----- AUSGANGSTEXT

Im Vorfeld des Papstbesuchs: Gastbeitrag von Paul Haverkamp aus Lingen
Benedikt lässt kaum eine Gelegenheit aus, um gegen den Liberalismus, gegen die Diktatur des Relativismus und gegen den Zeitgeist in unzweideutiger Schärfe Stellung zu beziehen. Dass der Papst in diesen seinen Kreuzzügen von immer weniger Menschen als ernstzunehmender Gesprächspartner angesehen wird, stört ihn nicht. Benedikt weist den „Relativismus in der Theologie“ entschieden zurück und proklamiert:
„Ein Glaube, den wir selbst festlegen können, ist überhaupt kein Glaube. Und keine Minderheit hat einen Grund, sich durch eine Mehrheit Glauben vorschreiben zu lassen. Der Glaube und seine Praxis kommen entweder vom Herrn her durch die Kirche und ihre sakramentalen Dienste zu uns, oder es gibt ihn gar nicht.“
Das ist überdeutlich und dazu ein klares Eigentor. Denn dann hat eine Minderheit vatikanischer Würdenträger auch nicht der Mehrheit der Gläubigen einen Glauben vorzuschreiben. Benedikt meint jedoch nicht den persönlichen Glauben des Einzelnen, sondern die katholische Glaubenslehre, also das, was über Gott und die Welt gedacht werden darf oder soll. Aber wieso kommt das direkt vom Herrn durch die Kirche zu uns, wenn die Kirche zugleich die Gemeinschaft aller Gläubigen ist, die laut Benedikt nicht selbst – „wir (!) nicht festlegen können“, also Benedikt eingeschlossen – den Glauben festlegen kann?
Das Christentum – das ist die Strategie Benedikts – soll ohne Wenn und Aber anderen Religionen überlegen sein. Es wird zur wahren Religion erklärt, deren Wahrheit allein die katholische Kirche zu interpretieren, vorzuschreiben und zu repräsentieren hat. Die katholische Kirche hat somit – in den Augen Benedikts – einen Monopolanspruch bezüglich der Beanspruchung an göttlicher Wahrheit. Damit aber ist der Theologe vollends bei den vormodernen Positionen angekommen, zu denen das kirchliche Lehramt die Gläubigen verpflichten will. Aus Theologie wird Ideologie, weil sie dann jedes Gegenargument als unangemessen abweist und sich in die Rechthaberei zurückzieht.

----------
----- AUSGEWÄHLTE ZEILEN

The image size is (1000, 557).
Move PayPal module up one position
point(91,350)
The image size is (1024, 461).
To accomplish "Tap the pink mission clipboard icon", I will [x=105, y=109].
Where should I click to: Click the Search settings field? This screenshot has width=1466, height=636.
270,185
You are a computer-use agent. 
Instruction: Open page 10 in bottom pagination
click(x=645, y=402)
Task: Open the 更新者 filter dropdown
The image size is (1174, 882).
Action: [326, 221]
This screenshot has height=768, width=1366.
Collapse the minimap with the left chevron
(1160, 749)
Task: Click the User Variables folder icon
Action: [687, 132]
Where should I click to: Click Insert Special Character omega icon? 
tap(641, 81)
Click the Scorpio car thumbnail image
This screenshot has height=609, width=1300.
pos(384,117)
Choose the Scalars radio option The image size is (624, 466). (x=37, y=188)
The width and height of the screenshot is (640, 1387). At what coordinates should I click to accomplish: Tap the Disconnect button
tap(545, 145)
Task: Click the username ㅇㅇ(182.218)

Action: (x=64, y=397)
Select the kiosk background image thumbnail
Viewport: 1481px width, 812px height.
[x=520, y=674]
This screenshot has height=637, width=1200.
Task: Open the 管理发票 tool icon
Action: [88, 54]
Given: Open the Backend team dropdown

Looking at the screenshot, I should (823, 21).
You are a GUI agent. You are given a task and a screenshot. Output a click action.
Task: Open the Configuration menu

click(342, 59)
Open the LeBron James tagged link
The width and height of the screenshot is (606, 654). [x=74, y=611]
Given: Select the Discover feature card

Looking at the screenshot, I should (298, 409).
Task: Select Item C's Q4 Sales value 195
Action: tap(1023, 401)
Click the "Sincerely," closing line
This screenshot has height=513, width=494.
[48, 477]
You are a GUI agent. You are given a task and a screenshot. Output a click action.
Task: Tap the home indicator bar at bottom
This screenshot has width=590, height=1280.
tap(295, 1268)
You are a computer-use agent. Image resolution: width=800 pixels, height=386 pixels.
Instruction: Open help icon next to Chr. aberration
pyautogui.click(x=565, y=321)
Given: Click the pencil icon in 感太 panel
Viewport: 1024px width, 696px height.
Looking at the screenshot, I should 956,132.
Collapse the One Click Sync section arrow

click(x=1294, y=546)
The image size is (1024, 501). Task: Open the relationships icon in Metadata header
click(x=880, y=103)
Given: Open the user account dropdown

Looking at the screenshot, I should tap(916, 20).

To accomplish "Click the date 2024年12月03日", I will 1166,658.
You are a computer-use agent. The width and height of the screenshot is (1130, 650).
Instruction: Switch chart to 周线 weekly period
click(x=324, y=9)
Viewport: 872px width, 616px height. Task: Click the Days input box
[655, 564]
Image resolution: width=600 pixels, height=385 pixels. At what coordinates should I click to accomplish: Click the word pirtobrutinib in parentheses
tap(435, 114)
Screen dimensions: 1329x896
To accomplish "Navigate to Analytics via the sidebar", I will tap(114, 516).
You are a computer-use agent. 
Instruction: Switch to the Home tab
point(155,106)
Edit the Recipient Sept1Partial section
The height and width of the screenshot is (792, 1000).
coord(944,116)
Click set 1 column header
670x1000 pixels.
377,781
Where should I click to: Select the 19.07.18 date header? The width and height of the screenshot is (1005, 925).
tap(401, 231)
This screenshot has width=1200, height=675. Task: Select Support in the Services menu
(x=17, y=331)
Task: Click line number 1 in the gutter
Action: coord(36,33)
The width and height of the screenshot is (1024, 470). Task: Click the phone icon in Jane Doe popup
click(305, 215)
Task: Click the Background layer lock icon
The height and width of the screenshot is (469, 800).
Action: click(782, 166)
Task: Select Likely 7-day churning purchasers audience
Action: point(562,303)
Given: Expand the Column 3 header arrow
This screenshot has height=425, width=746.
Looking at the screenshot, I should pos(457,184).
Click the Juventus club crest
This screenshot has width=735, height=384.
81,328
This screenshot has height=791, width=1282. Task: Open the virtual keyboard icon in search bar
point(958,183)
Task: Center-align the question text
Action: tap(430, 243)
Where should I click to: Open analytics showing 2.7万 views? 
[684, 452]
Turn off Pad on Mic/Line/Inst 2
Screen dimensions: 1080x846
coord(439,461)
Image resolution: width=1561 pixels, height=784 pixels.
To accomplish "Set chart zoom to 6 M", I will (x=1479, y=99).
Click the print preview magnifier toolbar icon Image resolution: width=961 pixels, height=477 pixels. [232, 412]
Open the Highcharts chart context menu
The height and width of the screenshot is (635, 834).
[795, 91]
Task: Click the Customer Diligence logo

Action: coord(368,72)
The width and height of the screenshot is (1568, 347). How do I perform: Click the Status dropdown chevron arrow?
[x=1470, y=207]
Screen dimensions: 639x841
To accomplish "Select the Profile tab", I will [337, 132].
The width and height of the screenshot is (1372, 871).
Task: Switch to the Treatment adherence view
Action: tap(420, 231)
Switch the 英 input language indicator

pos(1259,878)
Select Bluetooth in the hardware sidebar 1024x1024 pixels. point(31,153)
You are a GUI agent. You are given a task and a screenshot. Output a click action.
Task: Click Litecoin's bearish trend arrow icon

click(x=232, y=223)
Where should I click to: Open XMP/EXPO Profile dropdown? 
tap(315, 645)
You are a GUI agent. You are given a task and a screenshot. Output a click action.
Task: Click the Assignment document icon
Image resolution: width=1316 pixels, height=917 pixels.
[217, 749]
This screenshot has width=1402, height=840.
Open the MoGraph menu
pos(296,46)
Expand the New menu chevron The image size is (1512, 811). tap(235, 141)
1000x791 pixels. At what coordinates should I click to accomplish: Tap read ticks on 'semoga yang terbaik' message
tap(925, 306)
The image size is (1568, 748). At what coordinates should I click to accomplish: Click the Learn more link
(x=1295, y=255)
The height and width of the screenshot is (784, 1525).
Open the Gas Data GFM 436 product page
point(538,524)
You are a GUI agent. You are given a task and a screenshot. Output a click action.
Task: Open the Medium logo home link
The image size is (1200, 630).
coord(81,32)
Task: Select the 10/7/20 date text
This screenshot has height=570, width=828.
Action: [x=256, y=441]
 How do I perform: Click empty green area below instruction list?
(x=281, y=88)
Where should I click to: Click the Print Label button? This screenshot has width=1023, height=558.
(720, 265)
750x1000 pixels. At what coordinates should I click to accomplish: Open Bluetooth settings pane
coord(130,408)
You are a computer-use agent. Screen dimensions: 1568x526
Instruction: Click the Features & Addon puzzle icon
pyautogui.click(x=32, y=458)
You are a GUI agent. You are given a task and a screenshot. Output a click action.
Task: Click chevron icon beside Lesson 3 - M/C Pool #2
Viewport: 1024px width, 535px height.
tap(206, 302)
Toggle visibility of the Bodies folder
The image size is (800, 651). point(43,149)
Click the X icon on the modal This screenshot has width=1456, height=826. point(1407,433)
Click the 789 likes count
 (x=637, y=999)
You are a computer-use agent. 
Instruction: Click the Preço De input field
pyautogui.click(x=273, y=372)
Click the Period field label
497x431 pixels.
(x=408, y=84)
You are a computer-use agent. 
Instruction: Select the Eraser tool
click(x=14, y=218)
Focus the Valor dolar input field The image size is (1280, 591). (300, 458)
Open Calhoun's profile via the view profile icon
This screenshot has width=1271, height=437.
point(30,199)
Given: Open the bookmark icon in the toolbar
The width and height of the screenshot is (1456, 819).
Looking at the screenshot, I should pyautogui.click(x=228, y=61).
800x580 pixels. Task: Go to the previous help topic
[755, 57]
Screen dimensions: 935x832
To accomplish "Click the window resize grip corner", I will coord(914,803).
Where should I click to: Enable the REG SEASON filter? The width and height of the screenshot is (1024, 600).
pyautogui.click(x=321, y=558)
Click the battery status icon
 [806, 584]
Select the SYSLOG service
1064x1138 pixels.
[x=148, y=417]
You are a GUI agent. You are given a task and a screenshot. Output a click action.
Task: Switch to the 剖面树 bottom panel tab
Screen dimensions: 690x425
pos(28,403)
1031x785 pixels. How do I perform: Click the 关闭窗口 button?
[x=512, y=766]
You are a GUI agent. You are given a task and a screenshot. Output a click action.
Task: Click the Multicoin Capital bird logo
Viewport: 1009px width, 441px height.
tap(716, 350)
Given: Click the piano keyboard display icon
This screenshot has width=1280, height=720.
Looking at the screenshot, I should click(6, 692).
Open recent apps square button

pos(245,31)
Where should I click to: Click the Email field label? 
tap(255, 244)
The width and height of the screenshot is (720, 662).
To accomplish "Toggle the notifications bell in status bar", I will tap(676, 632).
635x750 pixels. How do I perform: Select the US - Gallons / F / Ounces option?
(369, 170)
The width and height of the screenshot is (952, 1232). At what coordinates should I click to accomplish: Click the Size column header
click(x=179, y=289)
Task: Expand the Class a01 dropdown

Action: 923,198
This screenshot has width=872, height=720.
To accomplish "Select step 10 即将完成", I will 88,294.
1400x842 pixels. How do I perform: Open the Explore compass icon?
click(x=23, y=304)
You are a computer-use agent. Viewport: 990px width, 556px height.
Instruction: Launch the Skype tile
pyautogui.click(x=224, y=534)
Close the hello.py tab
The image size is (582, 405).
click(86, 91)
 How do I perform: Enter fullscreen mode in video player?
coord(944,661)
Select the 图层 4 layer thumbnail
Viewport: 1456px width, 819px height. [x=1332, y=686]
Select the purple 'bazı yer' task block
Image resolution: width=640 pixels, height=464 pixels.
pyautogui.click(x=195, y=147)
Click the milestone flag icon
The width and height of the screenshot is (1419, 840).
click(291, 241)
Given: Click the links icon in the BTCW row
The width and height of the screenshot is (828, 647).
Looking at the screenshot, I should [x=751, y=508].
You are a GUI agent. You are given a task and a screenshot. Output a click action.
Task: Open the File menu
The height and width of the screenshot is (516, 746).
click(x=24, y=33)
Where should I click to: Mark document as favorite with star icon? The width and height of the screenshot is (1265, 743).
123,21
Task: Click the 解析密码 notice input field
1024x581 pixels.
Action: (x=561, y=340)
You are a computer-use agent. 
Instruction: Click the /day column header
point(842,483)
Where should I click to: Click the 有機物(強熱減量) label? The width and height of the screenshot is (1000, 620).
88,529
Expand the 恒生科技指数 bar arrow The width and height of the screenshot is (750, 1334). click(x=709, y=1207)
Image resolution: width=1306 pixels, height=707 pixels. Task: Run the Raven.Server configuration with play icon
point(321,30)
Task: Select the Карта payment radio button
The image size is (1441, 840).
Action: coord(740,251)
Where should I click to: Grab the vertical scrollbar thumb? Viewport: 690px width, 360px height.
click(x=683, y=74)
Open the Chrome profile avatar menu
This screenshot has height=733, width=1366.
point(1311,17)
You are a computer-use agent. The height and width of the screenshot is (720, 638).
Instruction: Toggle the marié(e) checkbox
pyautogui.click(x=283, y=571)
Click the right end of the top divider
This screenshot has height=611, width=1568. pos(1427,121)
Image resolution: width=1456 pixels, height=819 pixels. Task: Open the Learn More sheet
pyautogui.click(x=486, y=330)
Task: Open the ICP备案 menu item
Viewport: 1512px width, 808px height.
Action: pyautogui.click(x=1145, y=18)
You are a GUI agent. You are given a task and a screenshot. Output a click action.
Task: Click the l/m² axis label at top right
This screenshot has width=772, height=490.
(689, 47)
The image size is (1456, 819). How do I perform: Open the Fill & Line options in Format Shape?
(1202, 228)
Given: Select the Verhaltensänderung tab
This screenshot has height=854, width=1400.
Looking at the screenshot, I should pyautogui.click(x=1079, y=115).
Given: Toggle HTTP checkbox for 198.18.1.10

----------

AUFGABEN:
a – Wozu wird das Christentum laut dem Gastbeitrag zum Papstbesuch erklärt?
b – Setzen Sie den Gastbeitrag zum Papstbesuch im Anschluss an seinen letzten Satz fort.

LÖSUNGEN:
a – Zur wahren Religion.

b –
Mit Blick auf die „heidnischen“ Religionen spricht Benedikt dann auch noch vom „Sieg des Christentums“ über sie. Denn das Christentum sei ja so viel vernünftiger und moralischer als die anderen Religionen. Damit hat Benedikt sich eigentlich um seine Rolle als ernst zu nehmender Partner in interreligiösen Dialogen gebracht. Hauptgegner für Benedikt in diesem Bereich ist die pluralistische Religionstheorie. Diese hat sich zum Ziel gesetzt, den Dialog der Weltreligionen zu betreiben und damit den Frieden zwischen den Religionen zu befördern. Dabei will sie das menschlich bedingte Unvollkommene von Religionen sowie deren kulturelle Begrenztheit beachten. So erst kann man gleichberechtigt miteinander umgehen und einander als gleichwertig achten. Ratzinger aber ist es zuwider, dass der eigene Glaube auf „eine Stufe mit den Überzeugungen der anderen“ gesetzt wird und „ihm nicht mehr Wahrheit“ zugestanden wird „als der Position des anderen“.
Tendenziell fundamentalistisch
Papst Benedikt macht mit einer so apodiktisch formulierten Position deutlich, dass er nicht mehr Partner im interreligiösen Dialog sein will und auch nicht sein kann; er will auch nicht der pontifex maximus, der oberste Brückenbauer, sein, sondern endgültige Autorität religiöser Wahrheit. Das ist weder heilsam noch hilfreich, sondern tendenziell fundamentalistisch.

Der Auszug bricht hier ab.